[Screen-element location entries]
:::::

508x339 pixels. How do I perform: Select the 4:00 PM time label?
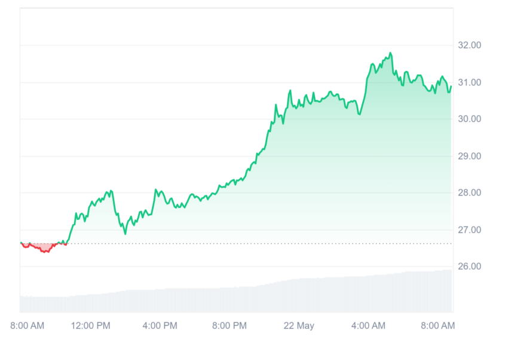(160, 325)
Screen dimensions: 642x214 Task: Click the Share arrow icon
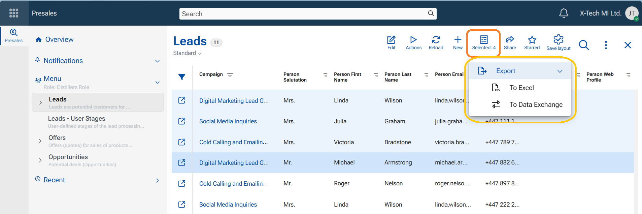pyautogui.click(x=510, y=43)
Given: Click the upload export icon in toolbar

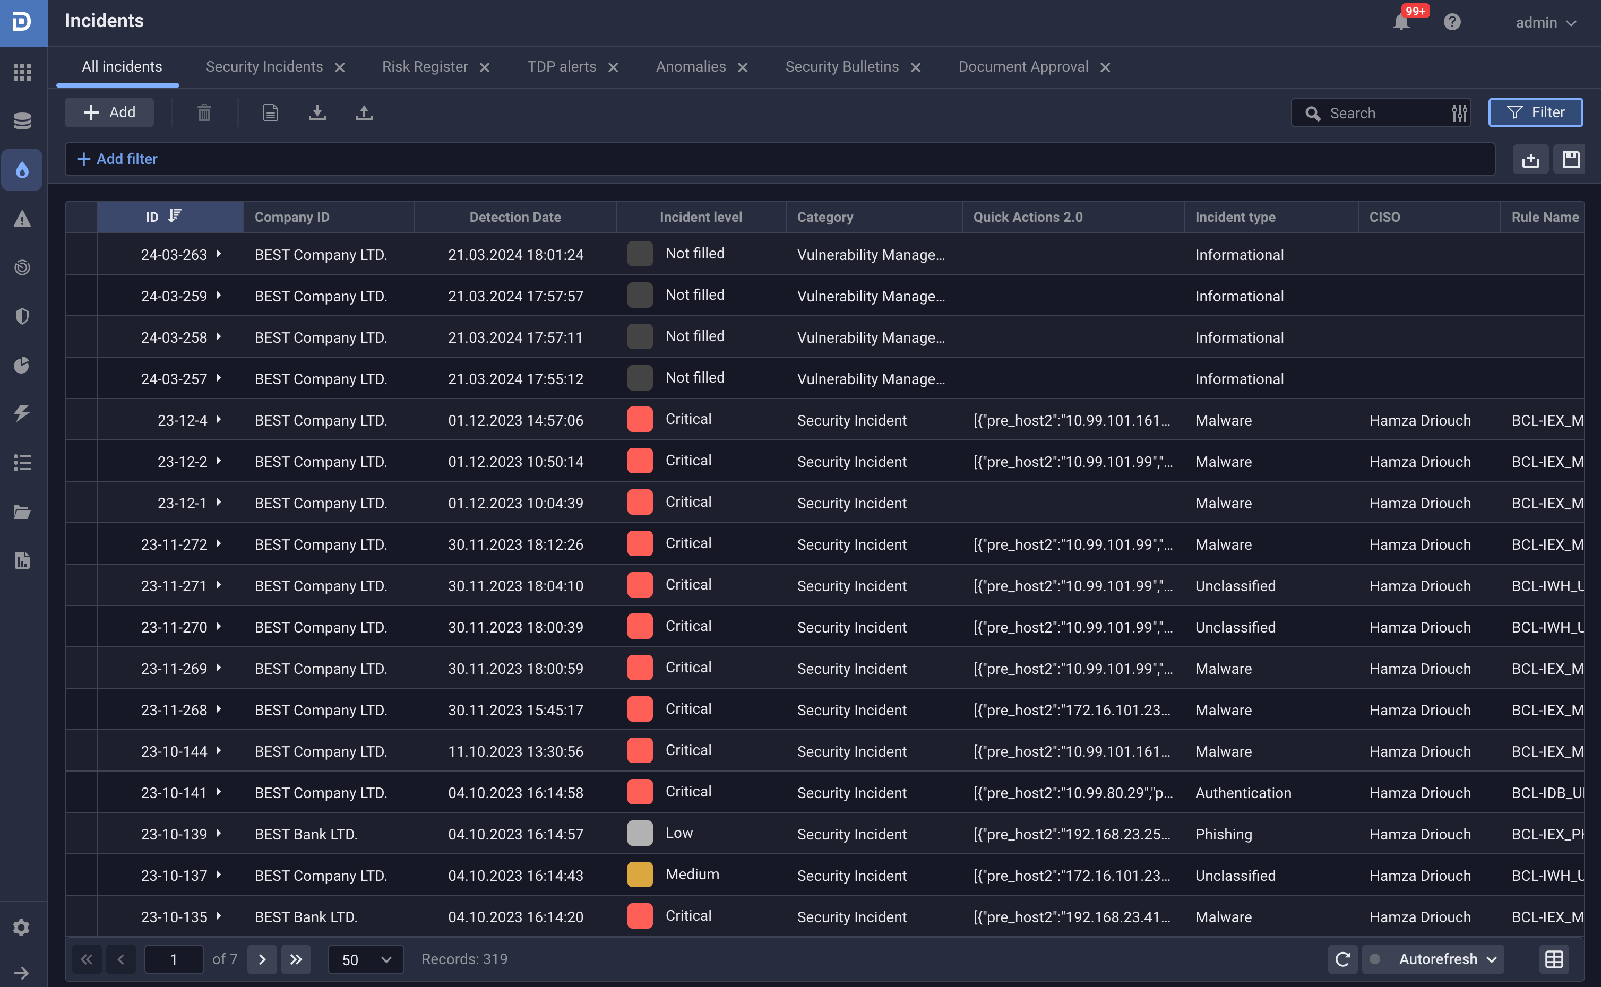Looking at the screenshot, I should click(x=364, y=113).
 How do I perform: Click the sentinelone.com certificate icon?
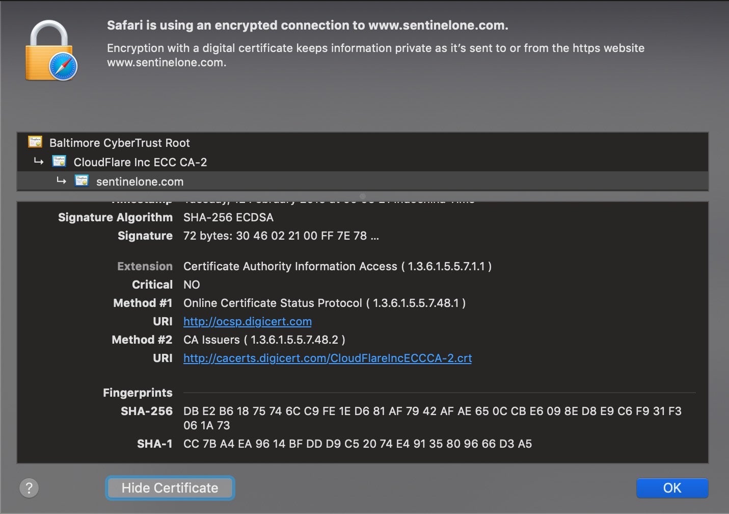[82, 181]
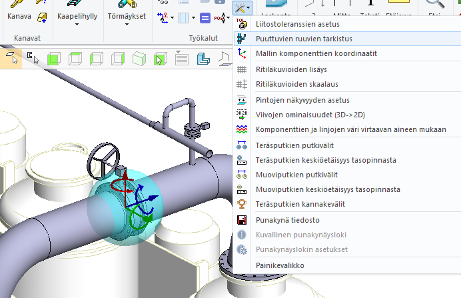Select the Puuttuvien ruuvien tarkistus icon
The height and width of the screenshot is (298, 461).
tap(242, 39)
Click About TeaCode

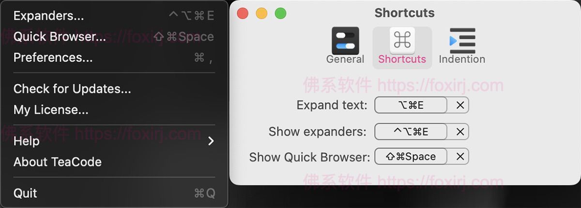[58, 162]
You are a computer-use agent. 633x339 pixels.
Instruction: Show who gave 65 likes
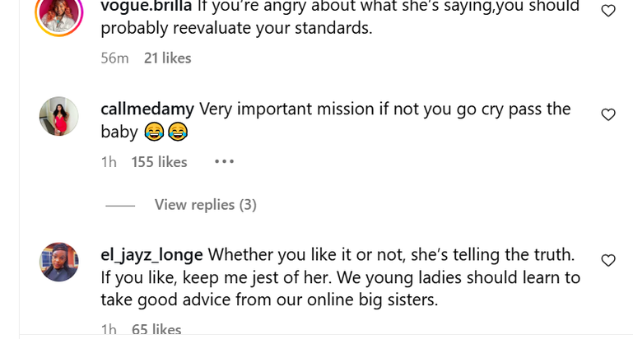click(156, 330)
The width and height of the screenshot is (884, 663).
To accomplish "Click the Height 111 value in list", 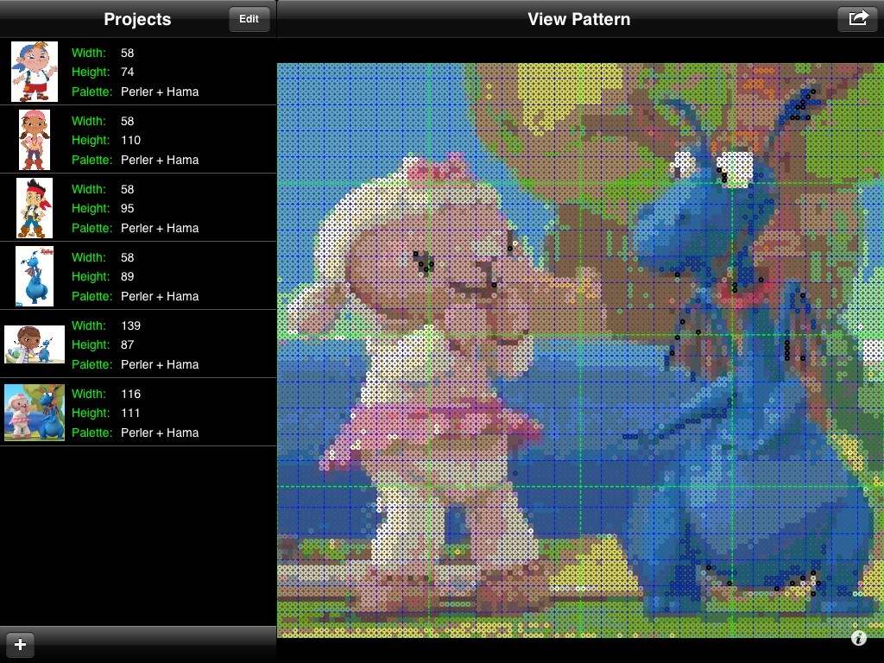I will [130, 414].
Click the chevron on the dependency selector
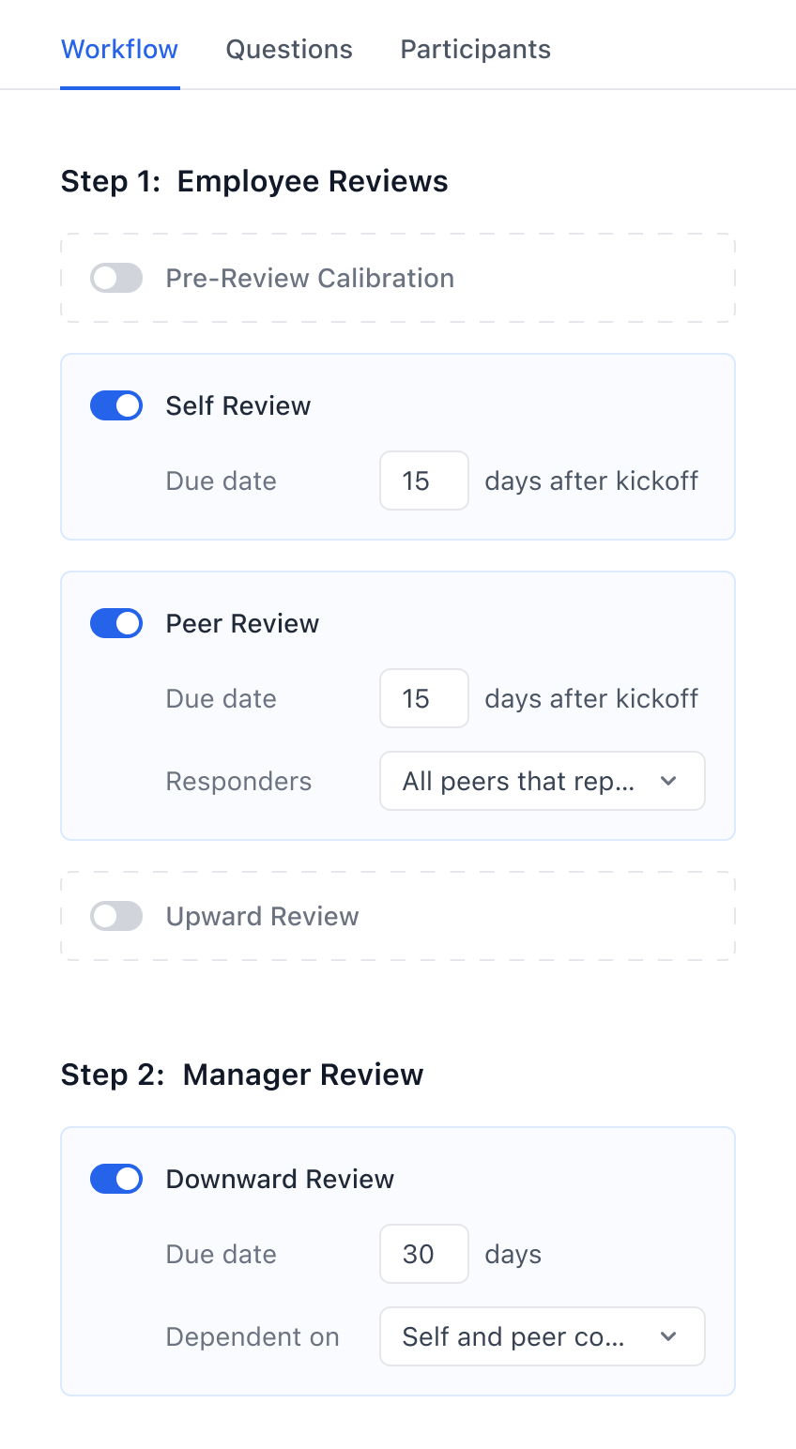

:::::

*REQUIRED WORK*. Please turn the entries starting at the line with "Given: Click the" and ending at the line with "click(156, 330)" into a numbered list, dropping blank lines and leaving out the pictures.

*REPLY TO THE EXERCISE*.
1. Given: Click the upload export icon in toolbar
2. Looking at the screenshot, I should click(x=364, y=113).
3.  How do I perform: Click the sentinelone.com certificate icon?
4. [82, 181]
5. Select the Puuttuvien ruuvien tarkistus icon
6. The height and width of the screenshot is (298, 461).
7. tap(242, 39)
8. Click About TeaCode
9. [58, 162]
10. You are a computer-use agent. 633x339 pixels.
11. Instruction: Show who gave 65 likes
12. click(156, 330)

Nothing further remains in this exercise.